Collected data:
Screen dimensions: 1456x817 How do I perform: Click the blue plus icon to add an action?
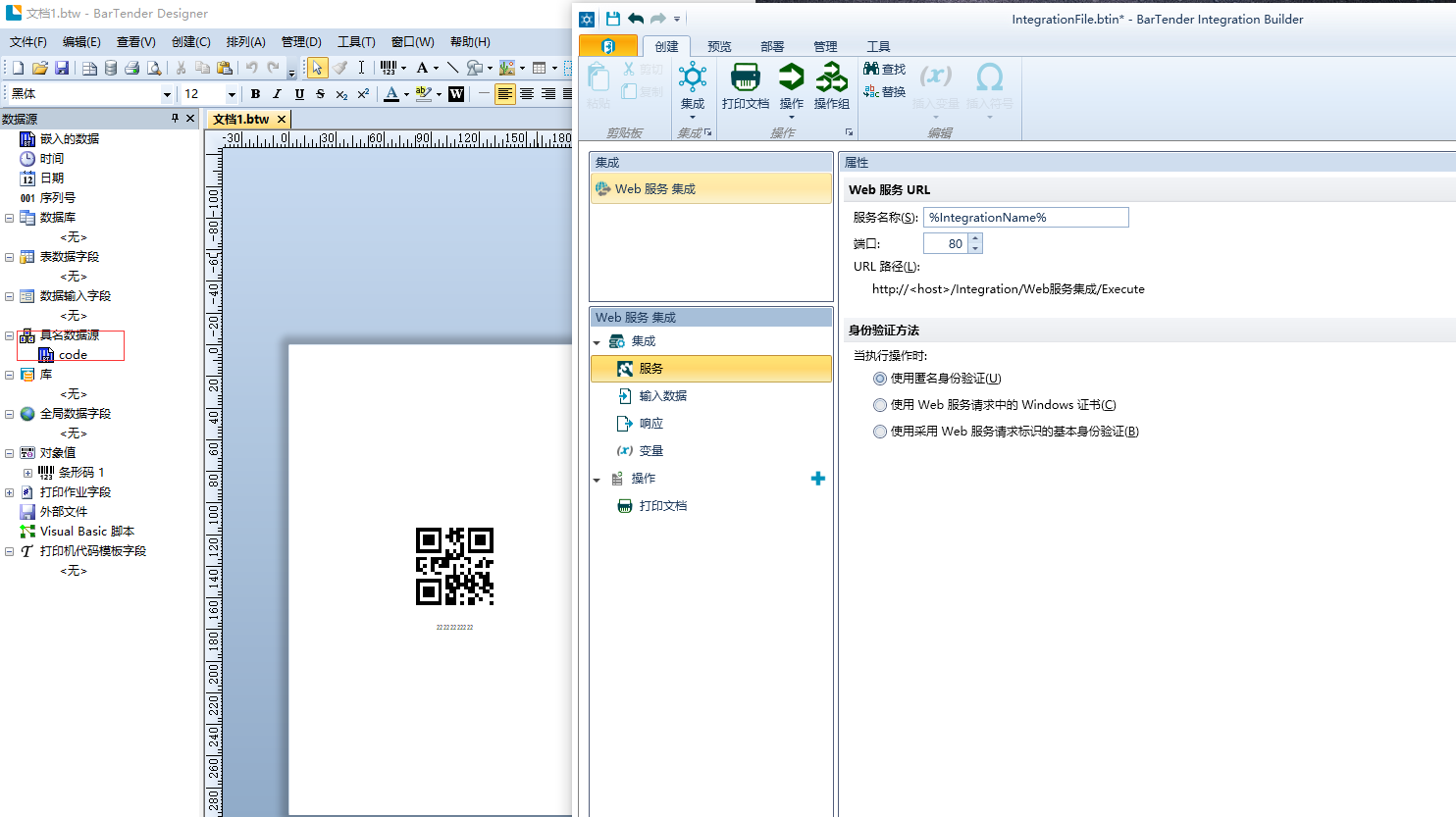tap(817, 479)
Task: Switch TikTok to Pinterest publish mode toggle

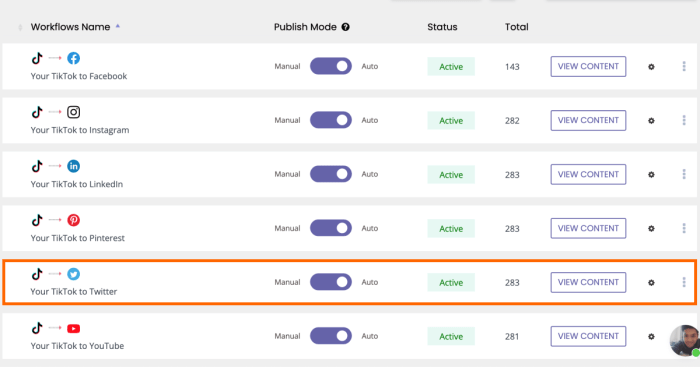Action: point(331,228)

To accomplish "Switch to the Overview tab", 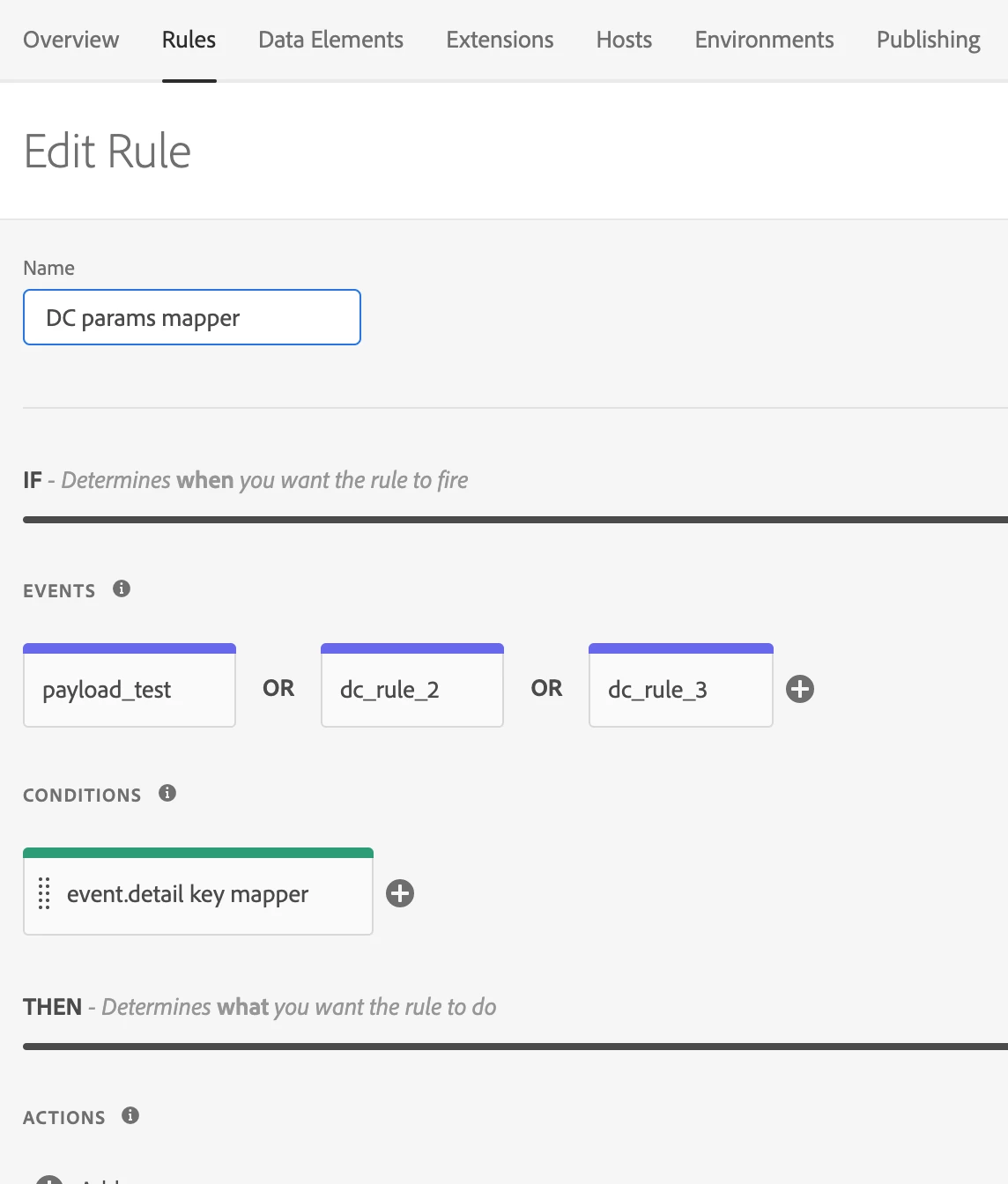I will [x=70, y=40].
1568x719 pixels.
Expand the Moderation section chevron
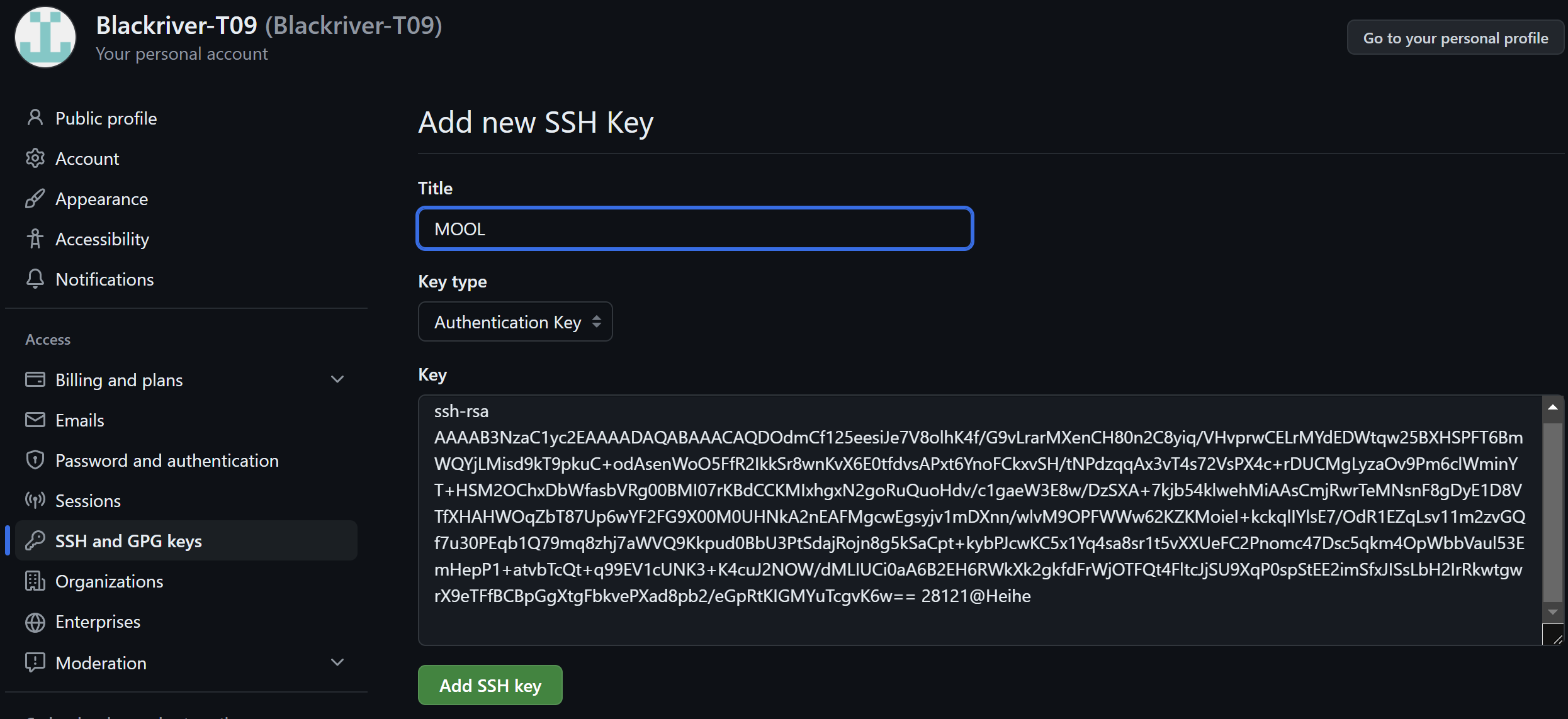[x=337, y=662]
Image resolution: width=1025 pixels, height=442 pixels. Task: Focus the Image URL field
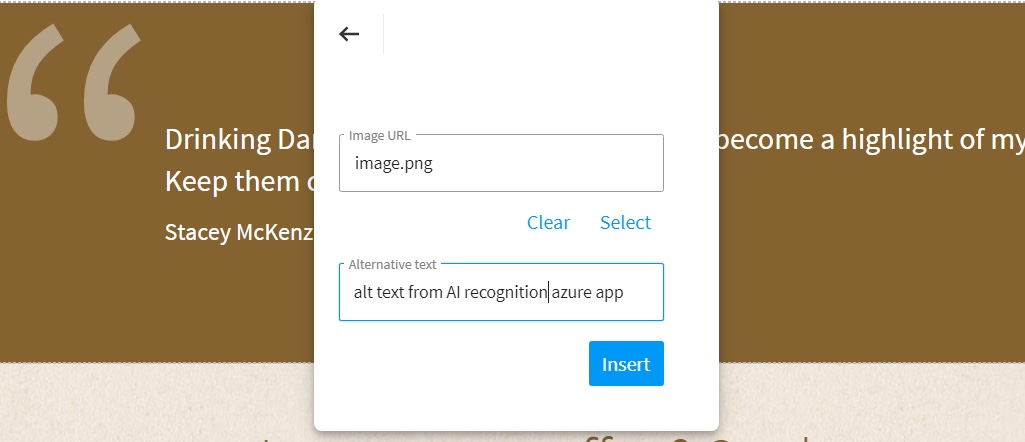tap(560, 163)
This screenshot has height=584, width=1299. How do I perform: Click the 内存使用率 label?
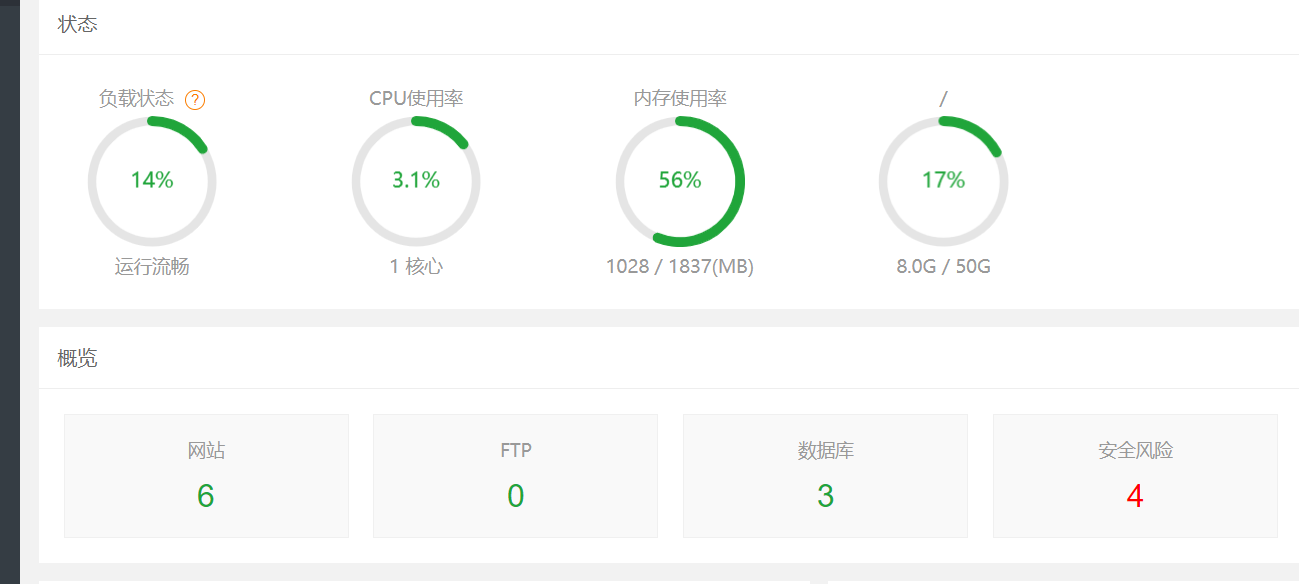click(x=680, y=98)
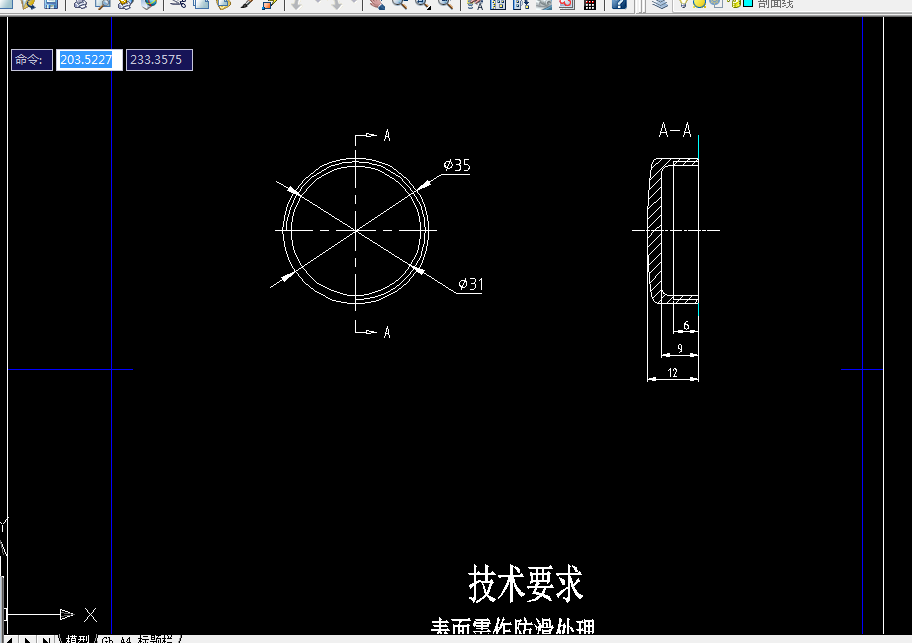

#### Exercise aim
Please set down only the lines from the one containing "Image resolution: width=1025" through the end of the entries, exactly as they stand, both ends included and with no pictures.

#### Result
Image resolution: width=1025 pixels, height=442 pixels. Task: Focus the Image URL field
tap(560, 163)
This screenshot has height=584, width=1299. How do I perform: Click the 内存使用率 label?
click(x=680, y=98)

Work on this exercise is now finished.